## Task material
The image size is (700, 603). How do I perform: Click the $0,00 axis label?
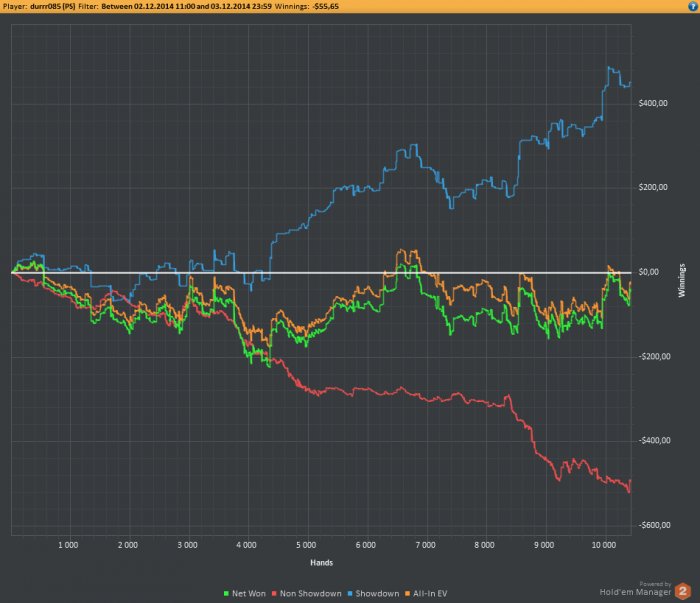(649, 272)
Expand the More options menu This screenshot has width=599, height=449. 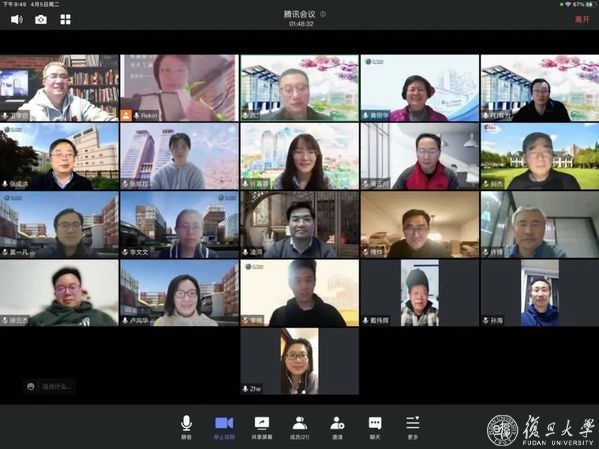point(413,427)
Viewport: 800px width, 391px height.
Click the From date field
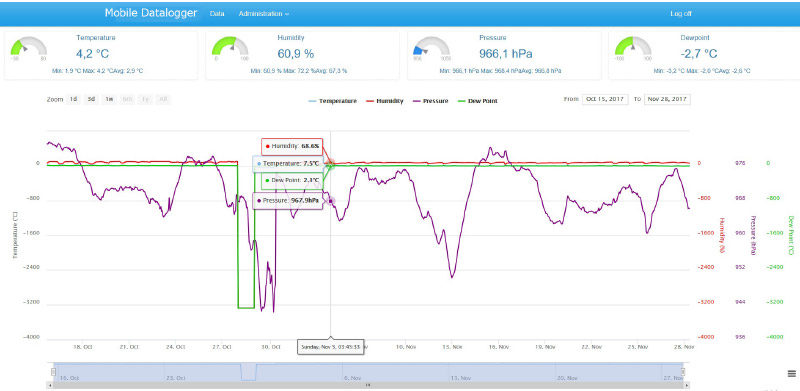tap(605, 99)
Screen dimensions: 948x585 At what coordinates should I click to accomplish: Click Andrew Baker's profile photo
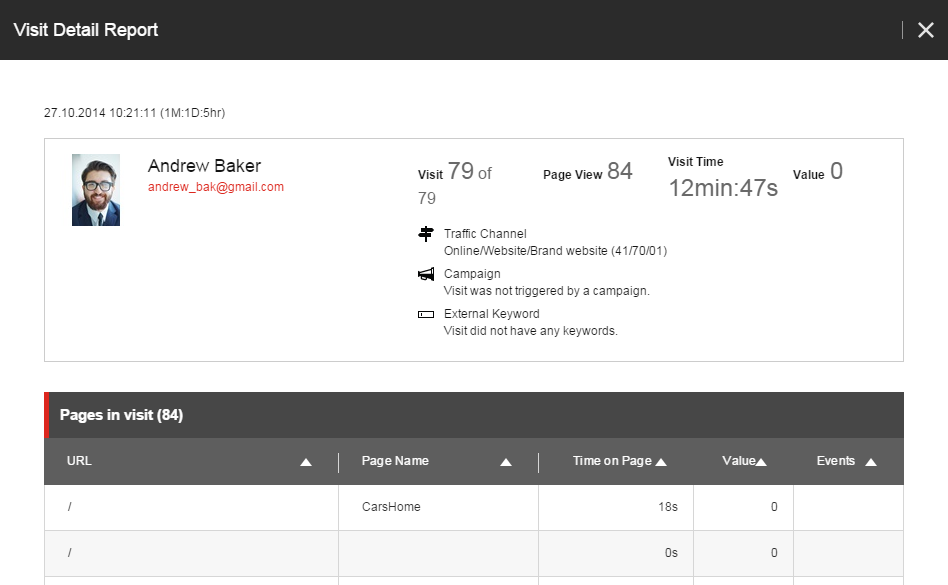[x=95, y=189]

## Your objective
Retype only the lines from the line with "Viewport: 800px width, 391px height." through the last line of the data. Keep both ends and skip the pictures.

## Reply
Viewport: 800px width, 391px height.
Click the From date field
tap(605, 99)
Screen dimensions: 948x585 At what coordinates should I click to accomplish: Click Andrew Baker's profile photo
[x=95, y=189]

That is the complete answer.